On the surface, this seems reassuring. But the problem is that Fletcher grounds this distinction not in evidence, but in myths: Shakespeare as blueprint of imagination, lone geniuses as avatars of intuition, neurons recast as storytellers. Once those myths are dismantled, the foundation collapses.
If primal intelligence is defined by such shaky narratives, then the supposed boundary between human and machine is just as shaky. To defend the uniqueness of human intelligence, we need better arguments than Shakespeare and Jobs. We need humility, rigor, and a recognition that both biological and artificial systems are complex, situated, and collective.
The danger of Fletcher’s approach is that it offers a comforting line — “AI will never do this” — but at the cost of intellectual integrity. And comforting myths, whether about AI or about ourselves, are just another form of snake oil.
Conclusion: Academic Snake Oil
In the end, Primal Intelligence is not science, despite its title. It is not philosophy, despite invoking James and Darwin. It is not history of ideas, despite parading Shakespeare, Jobs, and Einstein.
It is a performance of storytelling designed to sell. Fletcher has mastered the rhythm of self-help literature: anecdote, hero, heuristic, exercise. He knows the cultural tokens that impress — Shakespeare, special forces, Silicon Valley — and he strings them together to create an aura of inevitability.

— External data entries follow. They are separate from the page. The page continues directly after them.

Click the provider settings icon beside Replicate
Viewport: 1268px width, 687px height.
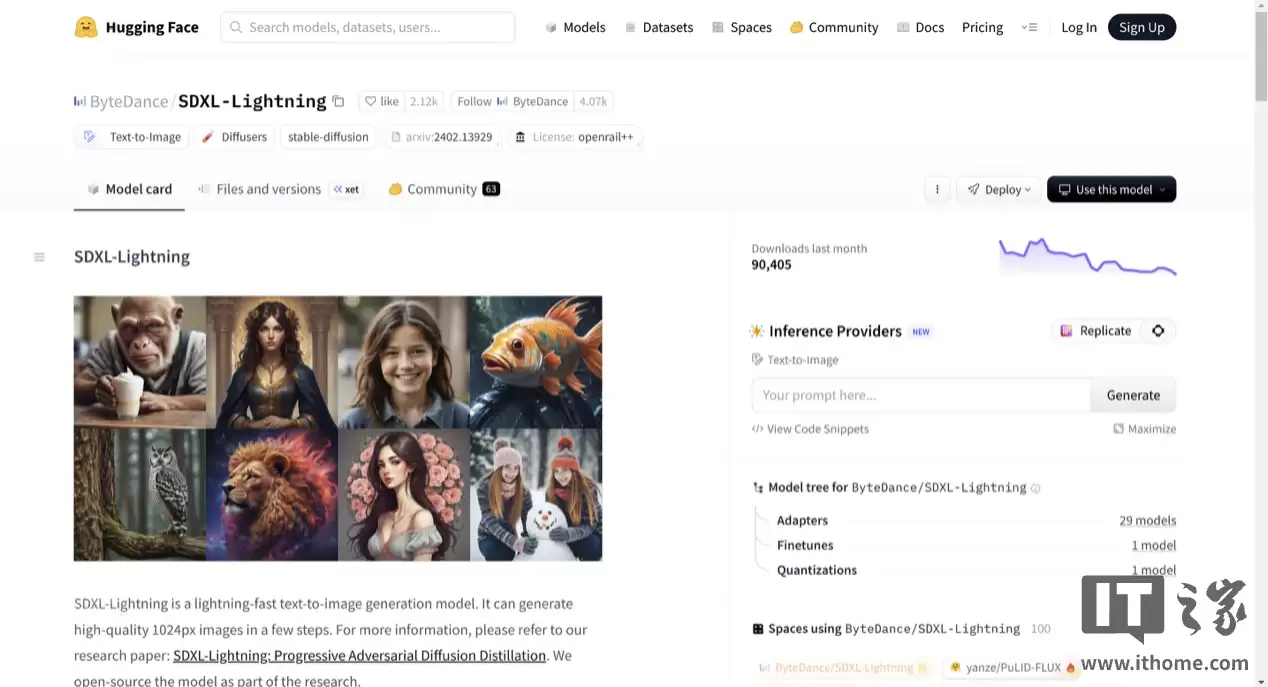pos(1158,331)
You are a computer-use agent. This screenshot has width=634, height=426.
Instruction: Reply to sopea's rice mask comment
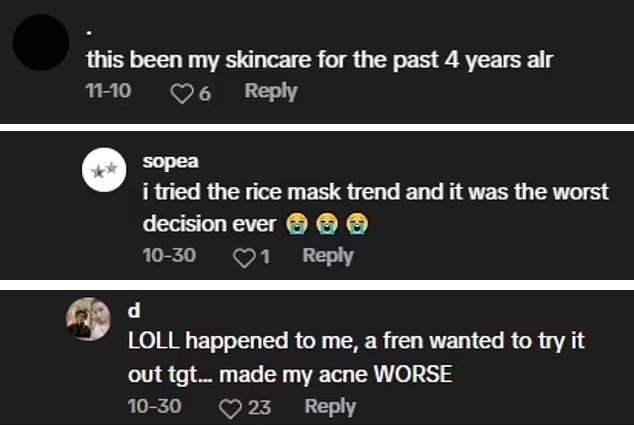328,256
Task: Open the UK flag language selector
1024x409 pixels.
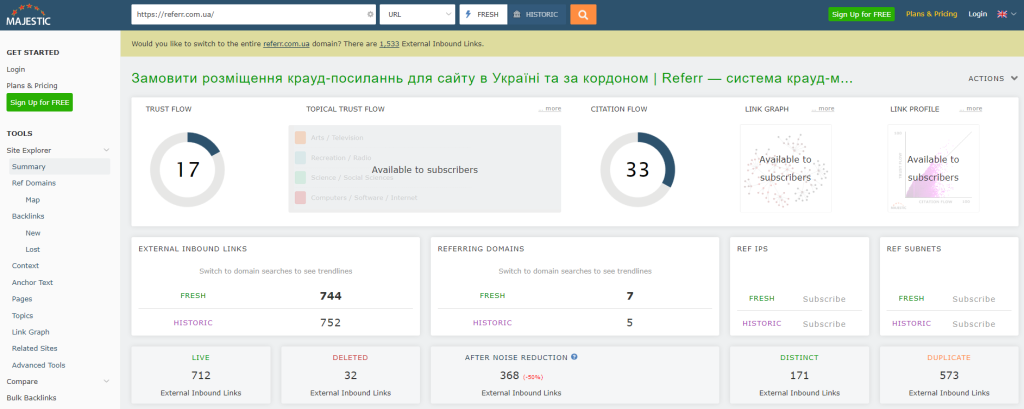Action: 1005,14
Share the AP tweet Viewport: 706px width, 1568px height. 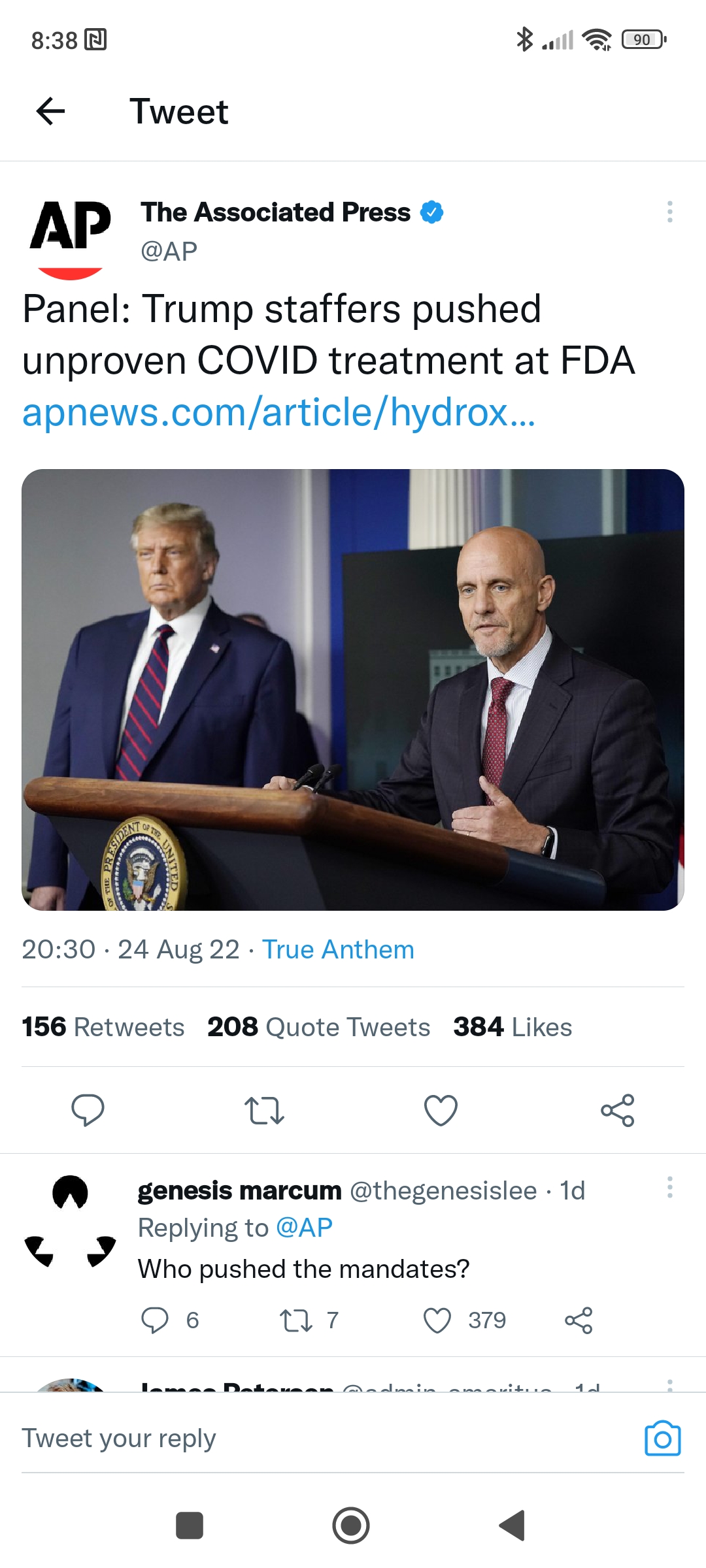617,1110
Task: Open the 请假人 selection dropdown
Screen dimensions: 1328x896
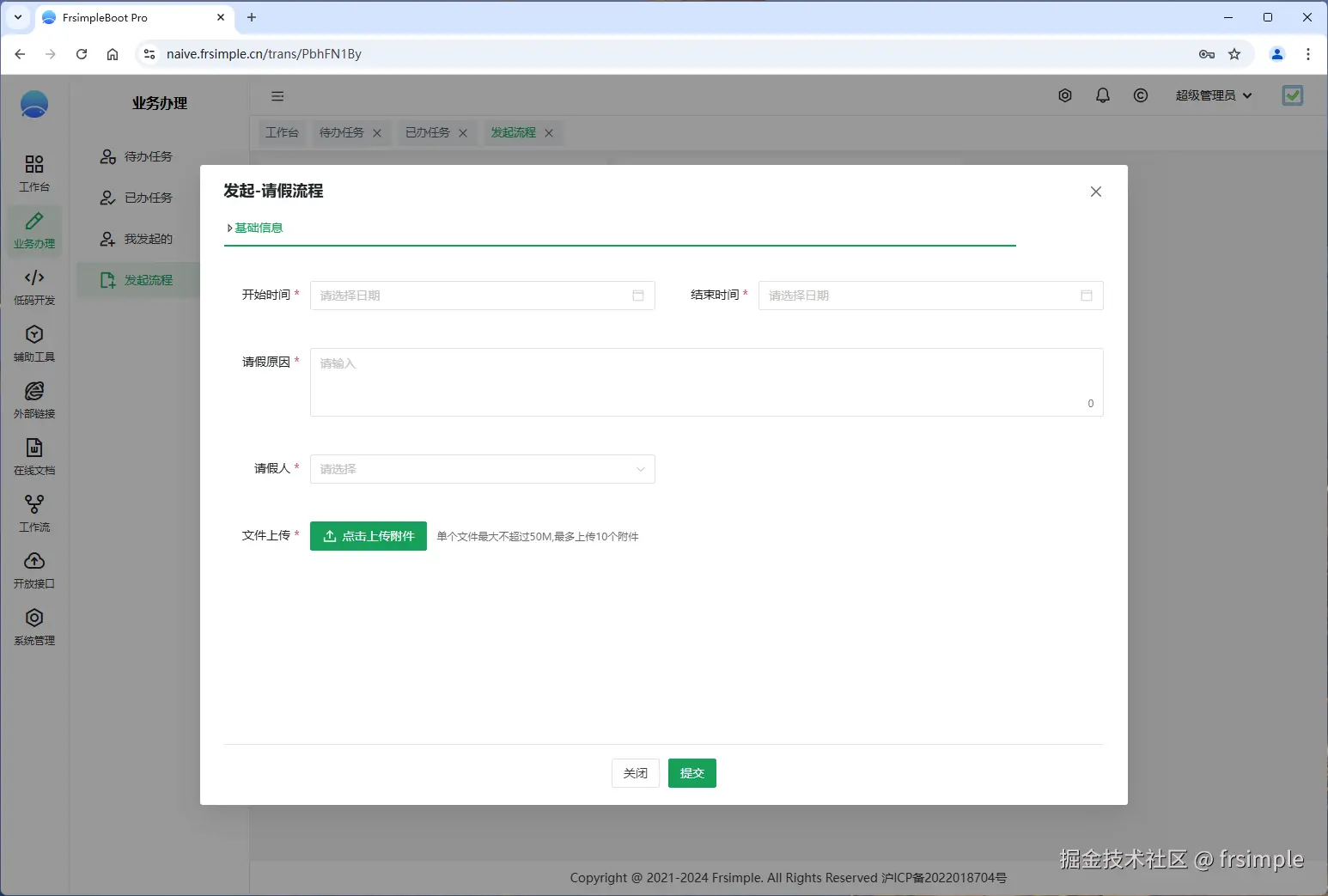Action: [482, 469]
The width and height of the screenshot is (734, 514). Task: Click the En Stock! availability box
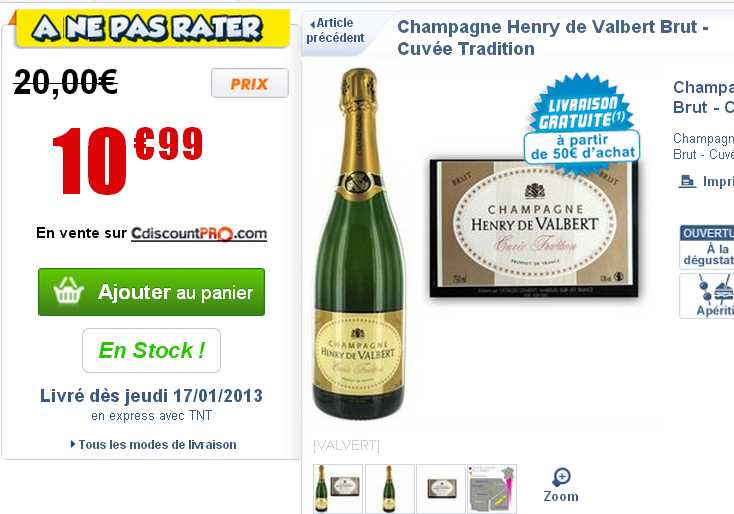pos(151,350)
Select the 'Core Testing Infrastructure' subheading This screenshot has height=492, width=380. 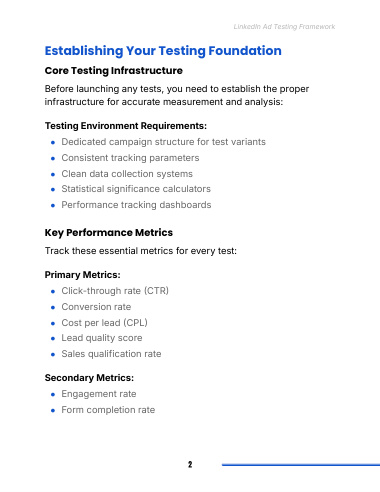[x=114, y=71]
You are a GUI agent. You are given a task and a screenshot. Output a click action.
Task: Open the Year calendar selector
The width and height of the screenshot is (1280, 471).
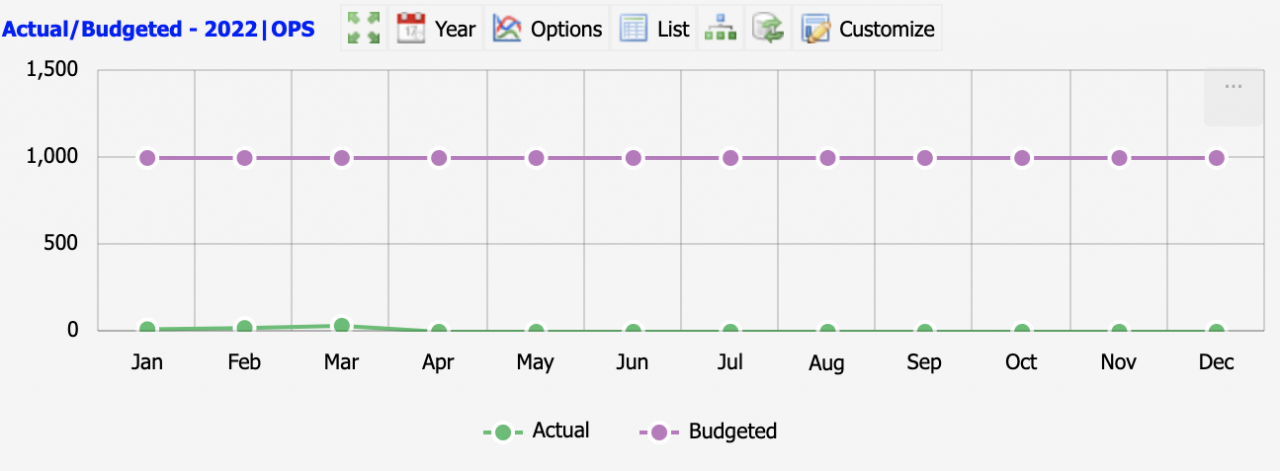click(x=436, y=28)
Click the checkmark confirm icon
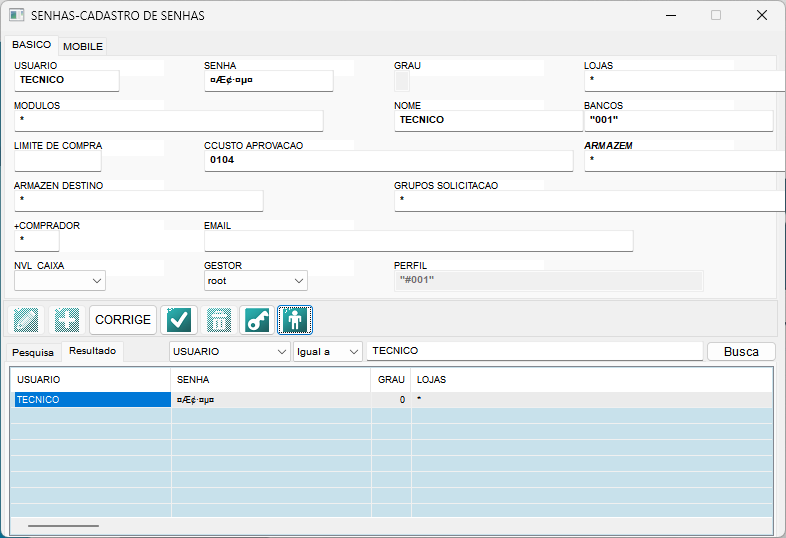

But aura is not evidence.
The book offends not because it is inspirational, but because it calls itself science while rejecting the humility, honesty, and rigor that science requires. It treats the reader as a dupe, dazzled by names without substance.
The contrast with Edwin Catmull and William James is stark. Catmull used stories to reveal fragility and strengthen collective creativity. James used pragmatism to evaluate ideas by their effects, not by their prestige. Both embody integrity. Fletcher does the opposite: he manipulates, inflates, and obscures.
When I began reading, I wanted to believe. The four primal powers spoke to something real: the sense that our culture undervalues imagination, intuition, emotion, and commonsense. But by the end, what remained was not insight but offense. Rarely has a book left me feeling so defrauded, so treated as a fool.
Primal Intelligence promised to reveal an older, deeper kind of human wisdom. What it delivers is academic snake oil, polished, confident, and ultimately hollow.